Myocardial connective tissue probably provides passive support for regulating heart tensile strength and stiffness and ultimately for controlling heart mechanics through its endomysial part. However, endomysial collagen micro-arrangement is still a matter of debate. In order to define the fine distribution of left ventricle endomysial collagen, we applied the NaOH-scanning electron microscopy (SEM) maceration method (one of the techniques of choice for studying collagen micro-arrangement) to rabbit heart. Gomori-reticulum staining was used for correlated light microscopy (LM) observations. The SEM-NaOH method allowed isolation of collagen by removing other extracellular matrix components and cells and preserved collagen structure and position. Endomysial collagen appeared arranged in laminae that delimited the lacunae that were left empty by macerated myocytes and small vessels (mostly capillaries). These laminae were formed by reticular fibers, as confirmed by LM observations of Gomorireticulum-stained samples, and were organized in irregularly meshed networks made of thin (single) and thick (composed) filaments. In longitudinal views, collagen laminae extended the entire length of lacunae. In transversal views, the cut surface of the laminae appeared to be made of collagen bundles. These observations provide an updated microanatomical view of endomysial collagen distribution, which integrates previous studies.
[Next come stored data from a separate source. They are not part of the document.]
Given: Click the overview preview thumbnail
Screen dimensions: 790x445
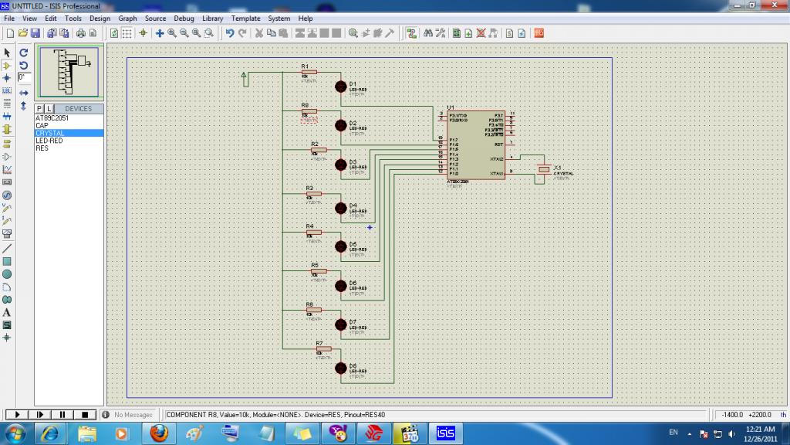Looking at the screenshot, I should click(69, 71).
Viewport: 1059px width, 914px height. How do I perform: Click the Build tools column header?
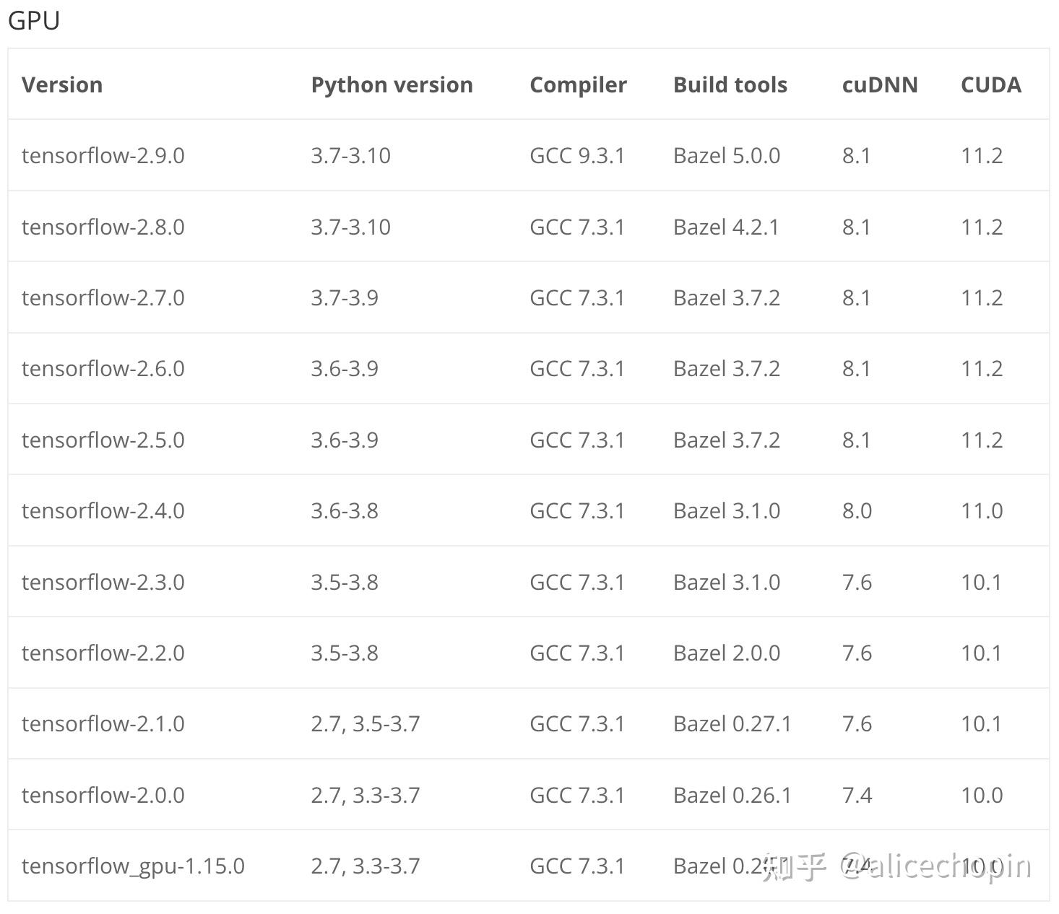730,84
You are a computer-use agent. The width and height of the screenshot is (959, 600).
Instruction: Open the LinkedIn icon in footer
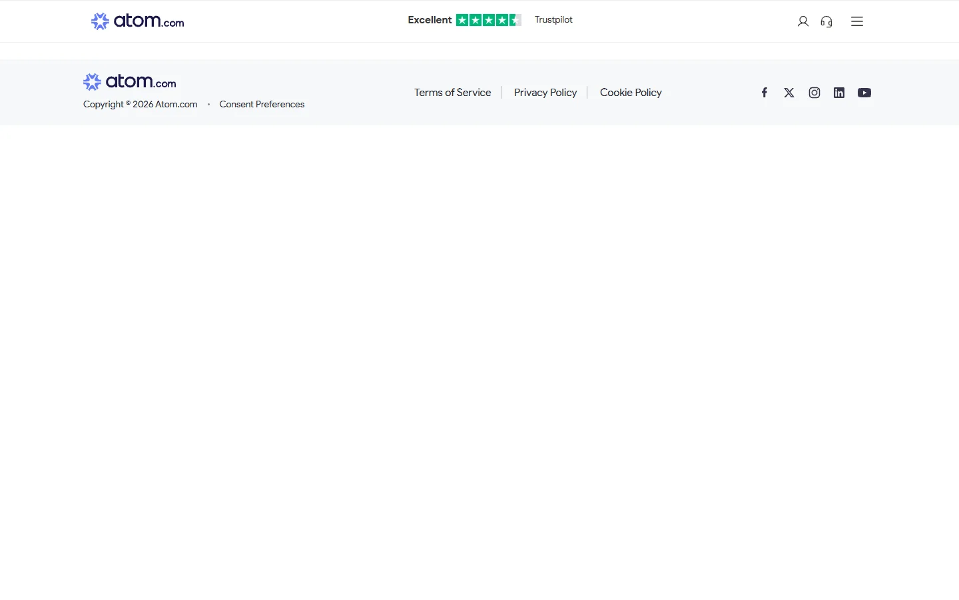pyautogui.click(x=839, y=93)
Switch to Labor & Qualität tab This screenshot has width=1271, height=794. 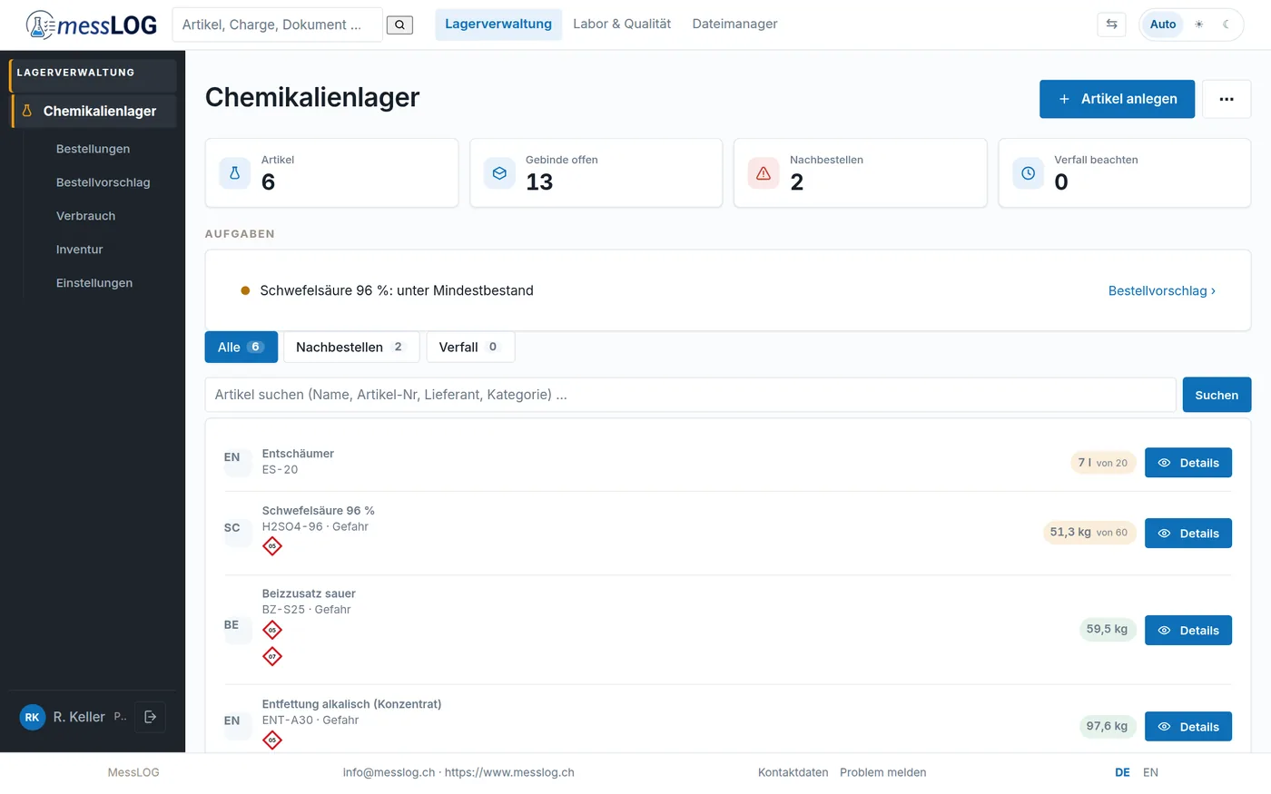click(622, 25)
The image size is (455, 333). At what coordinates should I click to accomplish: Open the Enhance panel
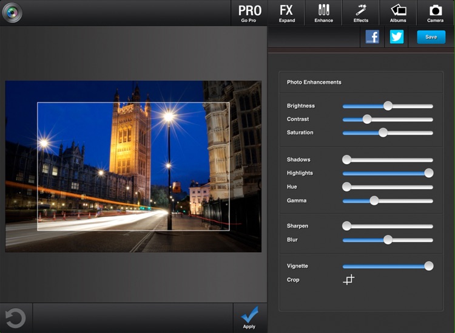pyautogui.click(x=323, y=13)
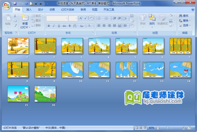Viewport: 197px width, 132px height.
Task: Click the Save icon in quick access toolbar
Action: (x=15, y=3)
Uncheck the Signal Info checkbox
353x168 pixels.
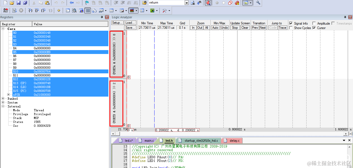pos(291,24)
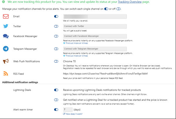This screenshot has width=176, height=119.
Task: Enable the Twitter notification toggle
Action: pos(56,26)
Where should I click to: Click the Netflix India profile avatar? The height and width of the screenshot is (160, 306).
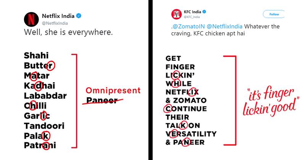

This model is based on the evidence that collagen laminae enveloped the surface of small vessels and myocytes. Thus, a type of myocyte-myocyte or capillary-myocyte "laminar connection" anchored to the entire cell length here is emphasized, rather than a type of "strut connection" anchored to defined loci, as usually described. This structure explains better how endomysium may provide the necessary support for heart compliance and protection against overstretch.